문제

So I'm working on writing a C program that will play TicTacTo against the user. However, I'm having issues with the function that checks if there is a winner. It doesn't seem to function at all. The game just continues when there are 3 in a row. Here's the relevant code.

This is in my main function:

do {
    humanChoice(); // let the user make a play  
    computerChoice(); // does nothing at the moment
    gameStatus = checkWin(); // returns 1 if it finds a winner
} while(gameStatus==0);

The humanChoice plays an "X" in the array at the position the user selected. This has been tested thoroughly and works perfectly. And then the checkWin() function:

int checkWin() {

if (
    matrix[0][0] == matrix[0][1] == matrix[0][2] || // 1st row
    matrix[1][0] == matrix[1][1] == matrix[1][2] || // 2nd row
    matrix[2][0] == matrix[2][1] == matrix[2][2] || // 3rd row

    matrix[0][0] == matrix[1][0] == matrix[2][0] || // 1st column
    matrix[0][1] == matrix[1][1] == matrix[2][1] || // 2nd column
    matrix[0][2] == matrix[1][2] == matrix[2][2] || // 3rd column

    matrix[0][0] == matrix[1][1] == matrix[2][2] || // left to right diagonal
    matrix[0][2] == matrix[1][1] == matrix[2][0]    // right to left diagonal
) {
    printf("Win! Game Over!");
    return(1);
}

return(0);
}

I'm using the following 2 dimensional array for my "matrix":

char matrix[3][3];

I realize that right now the program can't distinguish between a computer win and a user win. Right now that's irrelevant. I just need it to check for a win in general.

Anything you notice?

도움이 되었습니까?

해결책

The == operator returns true if the left and right hand operands are equal.
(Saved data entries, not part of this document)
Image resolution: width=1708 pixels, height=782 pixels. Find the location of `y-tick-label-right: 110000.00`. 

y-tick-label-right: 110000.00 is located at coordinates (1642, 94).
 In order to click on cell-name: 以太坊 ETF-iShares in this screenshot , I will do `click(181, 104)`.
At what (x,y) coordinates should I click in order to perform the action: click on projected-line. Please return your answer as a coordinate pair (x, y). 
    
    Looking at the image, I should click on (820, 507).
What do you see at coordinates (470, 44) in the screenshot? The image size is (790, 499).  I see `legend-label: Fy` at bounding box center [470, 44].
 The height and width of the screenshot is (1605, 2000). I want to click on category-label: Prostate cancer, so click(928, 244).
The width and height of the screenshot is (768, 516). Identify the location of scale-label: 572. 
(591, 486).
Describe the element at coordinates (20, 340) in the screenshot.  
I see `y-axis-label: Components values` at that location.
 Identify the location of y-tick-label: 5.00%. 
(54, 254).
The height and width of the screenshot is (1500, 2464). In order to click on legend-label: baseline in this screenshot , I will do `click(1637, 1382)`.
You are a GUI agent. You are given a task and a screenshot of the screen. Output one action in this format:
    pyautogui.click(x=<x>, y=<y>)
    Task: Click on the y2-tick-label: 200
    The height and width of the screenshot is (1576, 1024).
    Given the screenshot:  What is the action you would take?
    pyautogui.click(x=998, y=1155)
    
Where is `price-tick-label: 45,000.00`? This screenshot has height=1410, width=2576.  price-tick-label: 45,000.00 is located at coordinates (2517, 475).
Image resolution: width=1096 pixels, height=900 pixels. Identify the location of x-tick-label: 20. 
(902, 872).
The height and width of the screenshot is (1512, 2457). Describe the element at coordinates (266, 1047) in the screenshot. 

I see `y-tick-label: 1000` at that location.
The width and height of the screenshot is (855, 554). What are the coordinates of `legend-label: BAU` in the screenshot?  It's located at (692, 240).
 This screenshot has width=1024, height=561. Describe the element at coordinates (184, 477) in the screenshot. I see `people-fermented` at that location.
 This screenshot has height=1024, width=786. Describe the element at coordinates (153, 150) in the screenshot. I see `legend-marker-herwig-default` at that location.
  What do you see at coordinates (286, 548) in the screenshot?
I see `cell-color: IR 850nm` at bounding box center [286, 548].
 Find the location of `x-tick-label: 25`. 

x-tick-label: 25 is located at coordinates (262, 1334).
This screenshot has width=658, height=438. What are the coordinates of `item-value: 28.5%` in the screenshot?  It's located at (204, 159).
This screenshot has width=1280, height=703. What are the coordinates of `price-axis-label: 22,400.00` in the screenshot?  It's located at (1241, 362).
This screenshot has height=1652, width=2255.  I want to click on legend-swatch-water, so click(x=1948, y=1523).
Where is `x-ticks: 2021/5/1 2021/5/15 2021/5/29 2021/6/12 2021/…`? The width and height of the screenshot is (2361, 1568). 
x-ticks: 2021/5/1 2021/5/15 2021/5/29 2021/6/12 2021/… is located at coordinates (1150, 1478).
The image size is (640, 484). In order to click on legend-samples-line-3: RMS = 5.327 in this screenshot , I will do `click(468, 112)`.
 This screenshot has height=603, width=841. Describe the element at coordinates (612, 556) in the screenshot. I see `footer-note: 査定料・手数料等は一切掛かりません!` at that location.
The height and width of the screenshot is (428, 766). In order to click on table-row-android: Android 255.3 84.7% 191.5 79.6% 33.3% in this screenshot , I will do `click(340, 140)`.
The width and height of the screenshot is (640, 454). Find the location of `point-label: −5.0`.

a == b will return true when they are equal. b == c will return true when they are equal.

a == b == c however, will return true when a == b evaluates to the same value as c.

You will want to use (a == b) && (b == c) to achieve what you're trying to achieve.

다른 팁

An expression like a == b == c is not the same as a == b && b == c. That's why your function doesn't work as intended.

if (matrix[0][0] == matrix[0][1] == matrix[0][2]) ... 

is different than:

if (matrix[0][0] == matrix[0][1] && matrix[0][1] == matrix[0][2]) ...

In the first case, the first comparison is evaluated at first, making it equivalent to something like:

int b = matrix[0][0] == matrix[0][1];
if (b == matrix[0][2]) ...

comparison returns 0 or 1, not the value that is being compared (unlike assignment operator, which returns the value that has been assigned).